Liberales Zugpferd lässt es ruhiger angehen

Daun/Berlin · Trab statt Galopp: Edmund Geisen (FDP) tritt bei der Wahl zum nächsten Bundestag nicht mehr an. Der 64-Jährige gehörte zwei Legislaturperioden dem Parlament in Berlin an. Im Kreis war er über viele Jahre das liberale Zugpferd schlechthin - mit zum Teil bemerkenswerten, zweistelligen Wahlergebnissen.

 Edmund Geisen mit seinem 30 PS starken Deutz-Trecker auf früherer Wahlkampftour in der Eifel. Foto: privat

Edmund Geisen mit seinem 30 PS starken Deutz-Trecker auf früherer Wahlkampftour in der Eifel. Foto: privat

 Edmund Geisen (links) gibt sich im Wahlkampf bürgernah. TV-Foto: Archiv/Stephan Sartoris

Edmund Geisen (links) gibt sich im Wahlkampf bürgernah. TV-Foto: Archiv/Stephan Sartoris

 Edmund Geisen, Mitglied des Deutschen Bundestags, am Rednerpult im Plenarsaal. Foto: Bundestag

Edmund Geisen, Mitglied des Deutschen Bundestags, am Rednerpult im Plenarsaal. Foto: Bundestag

Daun/Berlin. Auf den ersten Blick mutet etwas seltsam an, wenn Edmund Geisen sagt: "Solange ich noch ein Domizil in Berlin habe, nutze ich die Gelegenheit, die Stadt mal genauer kennenzulernen." Moment mal: Ist er nicht seit acht Jahren in der Hauptstadt als FDP-Bundestagsabgeordneter? "Natürlich, aber die Stadt wirklich zu erkunden, dazu war praktisch keine Zeit."

## AUFGABEN:
1. Schreiben Sie einen Abschnitt aus dem Artikel über Edmund Geisen wortgetreu ab: Beginnen Sie bei den Worten "Liberales Zugpferd lässt" und hören Sie nach "bemerkenswerten, zweistelligen Wahlergebnissen." auf.
2. Warum will Edmund Geisen die Stadt Berlin erst jetzt genauer kennenlernen? Erklären Sie es in einem bis drei Sätzen nach dem Artikel über Edmund Geisen.
3. Setzen Sie den Artikel über Edmund Geisen fort, und zwar im Anschluss an seinen letzten Satz.
Die anschließende Auflistung stammt aus einer anderen Quelle.

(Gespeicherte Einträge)
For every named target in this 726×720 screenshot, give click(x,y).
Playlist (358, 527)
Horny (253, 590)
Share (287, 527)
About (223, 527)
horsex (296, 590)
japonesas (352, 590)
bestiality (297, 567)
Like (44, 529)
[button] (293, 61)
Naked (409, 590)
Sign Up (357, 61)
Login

## LÖSUNGEN:
1.
Liberales Zugpferd lässt es ruhiger angehen

Daun/Berlin · Trab statt Galopp: Edmund Geisen (FDP) tritt bei der Wahl zum nächsten Bundestag nicht mehr an. Der 64-Jährige gehörte zwei Legislaturperioden dem Parlament in Berlin an. Im Kreis war er über viele Jahre das liberale Zugpferd schlechthin - mit zum Teil bemerkenswerten, zweistelligen Wahlergebnissen.

2. Während seiner acht Jahre als FDP-Bundestagsabgeordneter blieb ihm praktisch keine Zeit, die Stadt wirklich zu erkunden. Solange er noch ein Domizil in Berlin hat, will er diese Gelegenheit deshalb nutzen.

3.
Zeit zur persönlichen Verfügung wird er künftig deutlich mehr haben, denn der 64-Jährige tritt bei der Bundestagswahl im September nicht mehr an. "Am 1. April 1963 habe ich meine Landwirtschaftslehre angetreten, bin also seit etwas mehr als 50 Jahren beruflich aktiv. Alles hat seine Zeit, und ich habe mich für einen neuen Abschnitt entschieden, in dem nun das Private im Mittelpunkt stehen wird", sagt der gebürtige Lützkampener (Eifelkreis Bitburg-Prüm).
Ganz von der politischen Ebene verschwindet er nach dem Ausscheiden aus dem Bundestag nicht, ist er doch noch Vorsitzender der FDP-Fraktion im Kreistag Vulkaneifel bis zum Ende der Wahlperiode 2014.
Bemerkenswert an seiner politischen Laufbahn: "Außer im Europaparlament war ich auf allen politischen Ebenen vertreten." Konkret: Mitglied im Ortsbeirat des Dauner Stadtteils Boverath, im Stadtrat Daun, im Verbandsgemeinderat Daun, im Kreistag und fünf Jahre im rheinland-pfälzischen Landtag.
Mit Blick darauf, dass in Daun im kommenden Jahr ein neuer Stadtbürgermeister gewählt wird und er dann kein hauptamtlicher Politiker mehr ist, muss die Frage gestellt werden: Wäre das nicht noch ein Amt für ihn?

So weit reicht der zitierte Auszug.